═════ TASK INPUT

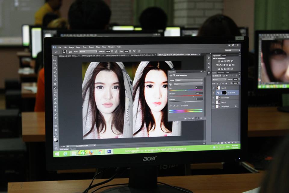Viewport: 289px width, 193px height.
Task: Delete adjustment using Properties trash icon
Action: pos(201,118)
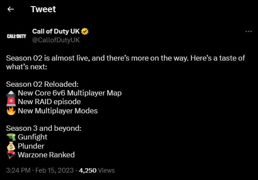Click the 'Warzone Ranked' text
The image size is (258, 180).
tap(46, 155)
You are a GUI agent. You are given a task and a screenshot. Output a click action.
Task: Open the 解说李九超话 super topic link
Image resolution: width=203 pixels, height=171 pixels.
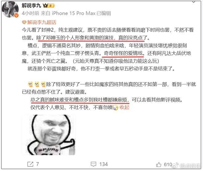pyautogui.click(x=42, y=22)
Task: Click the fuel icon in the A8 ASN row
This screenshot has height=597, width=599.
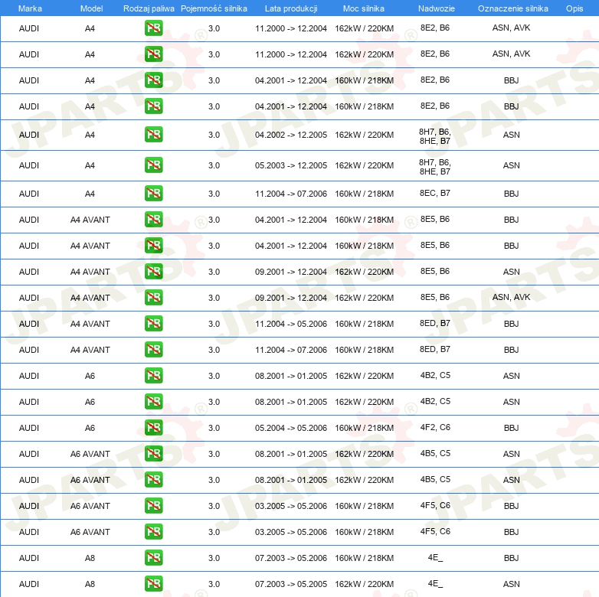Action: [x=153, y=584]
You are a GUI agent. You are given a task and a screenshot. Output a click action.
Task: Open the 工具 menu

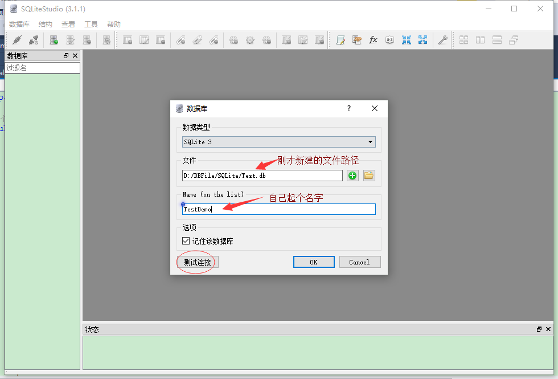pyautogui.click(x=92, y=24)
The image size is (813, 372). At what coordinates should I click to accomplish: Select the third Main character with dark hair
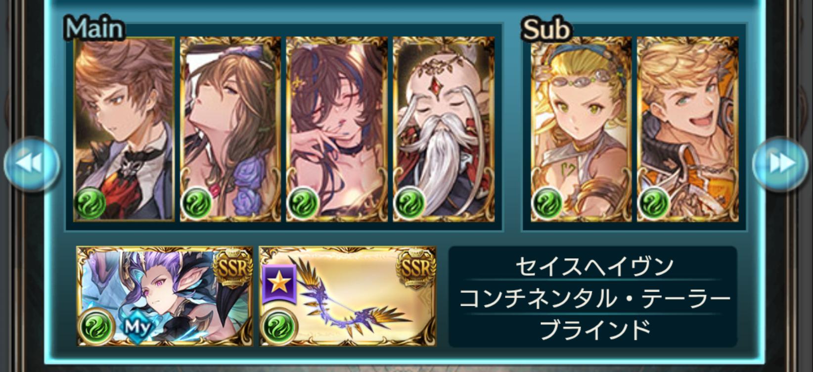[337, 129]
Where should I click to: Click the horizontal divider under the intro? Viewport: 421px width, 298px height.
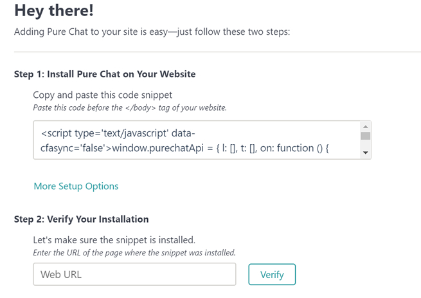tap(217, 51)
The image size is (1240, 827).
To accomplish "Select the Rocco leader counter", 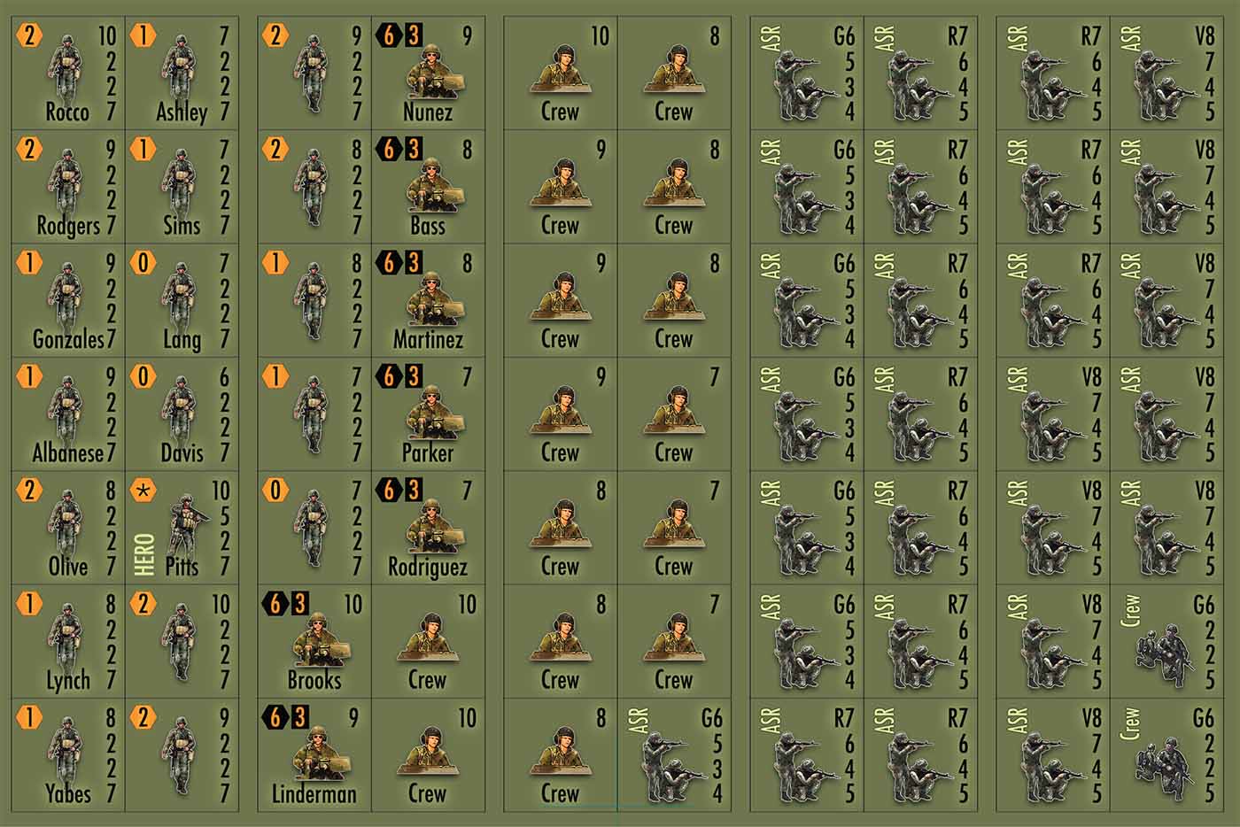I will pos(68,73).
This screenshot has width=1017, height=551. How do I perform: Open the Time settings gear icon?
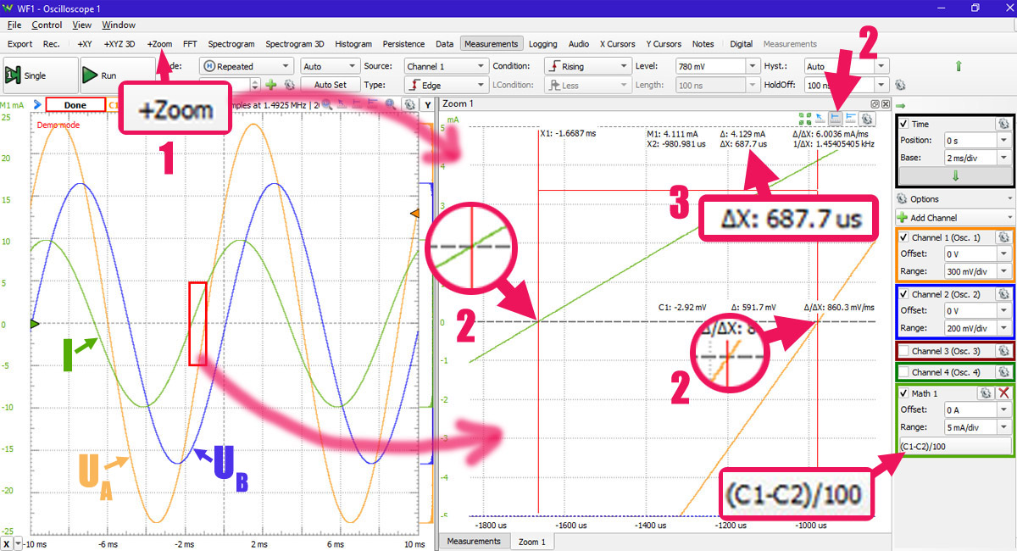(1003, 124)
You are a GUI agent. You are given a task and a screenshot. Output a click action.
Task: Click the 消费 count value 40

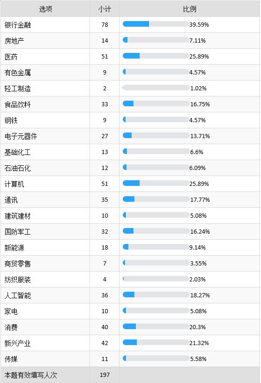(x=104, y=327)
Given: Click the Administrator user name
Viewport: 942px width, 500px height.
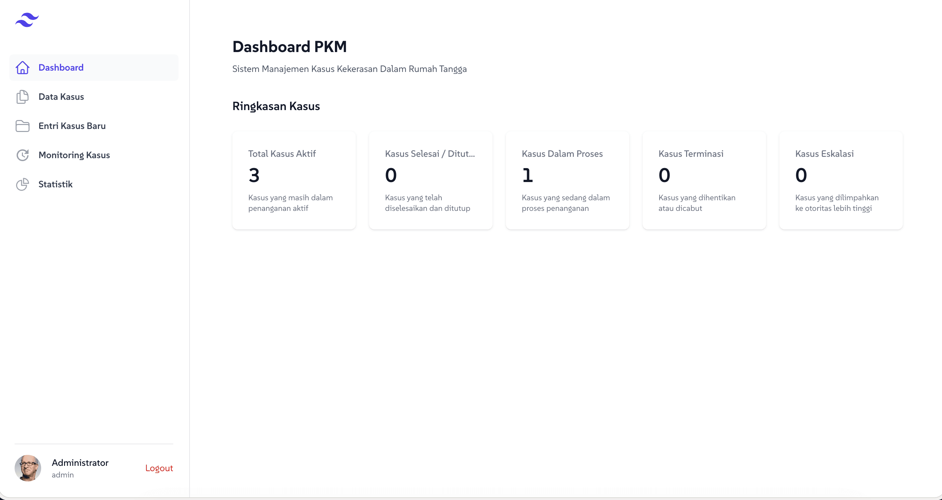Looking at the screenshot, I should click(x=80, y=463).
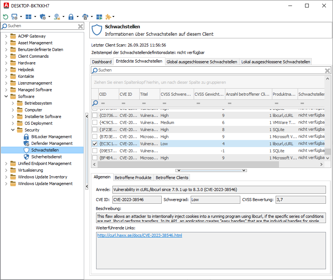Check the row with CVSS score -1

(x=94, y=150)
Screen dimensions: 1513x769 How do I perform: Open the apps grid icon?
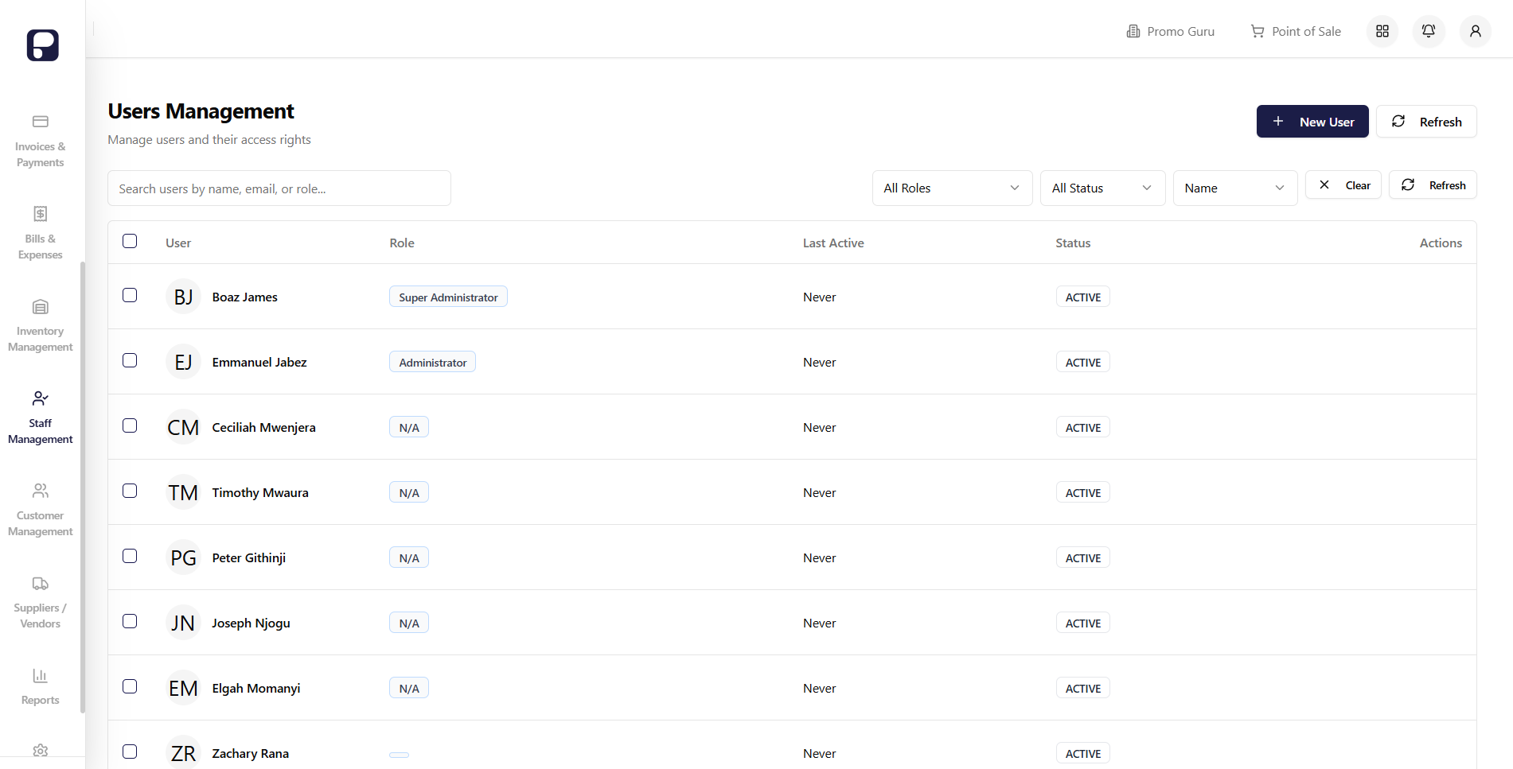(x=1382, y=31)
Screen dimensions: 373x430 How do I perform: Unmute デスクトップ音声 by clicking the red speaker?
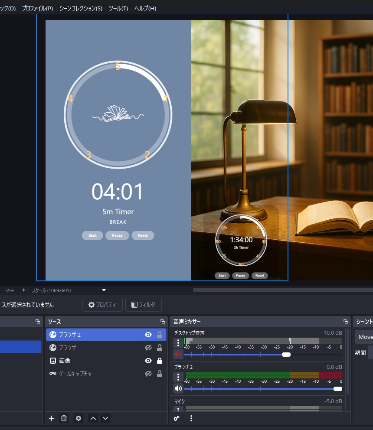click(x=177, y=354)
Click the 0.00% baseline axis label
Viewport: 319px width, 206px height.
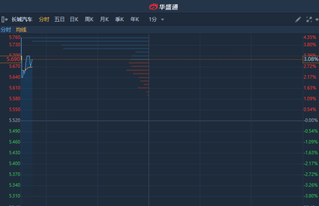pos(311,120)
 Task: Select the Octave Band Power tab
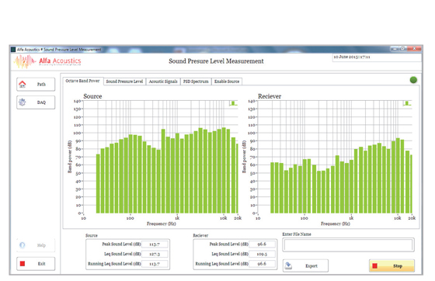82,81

══════════

# REQUIRED WORK
In the listing above, find the line containing "This screenshot has width=1017, height=551." and the line containing "Given: Click the Administrator user name". Print those two lines and every line between them exactly, with no pictures.

# SOLUTION FOR THIS TASK
This screenshot has width=1017, height=551. How do I perform: Open the Time settings gear icon?
(1003, 124)
You are a GUI agent. You are given a task and a screenshot. Output a click action.
Task: Click the 消费 count value 40

(x=104, y=327)
Given: Click the Administrator user name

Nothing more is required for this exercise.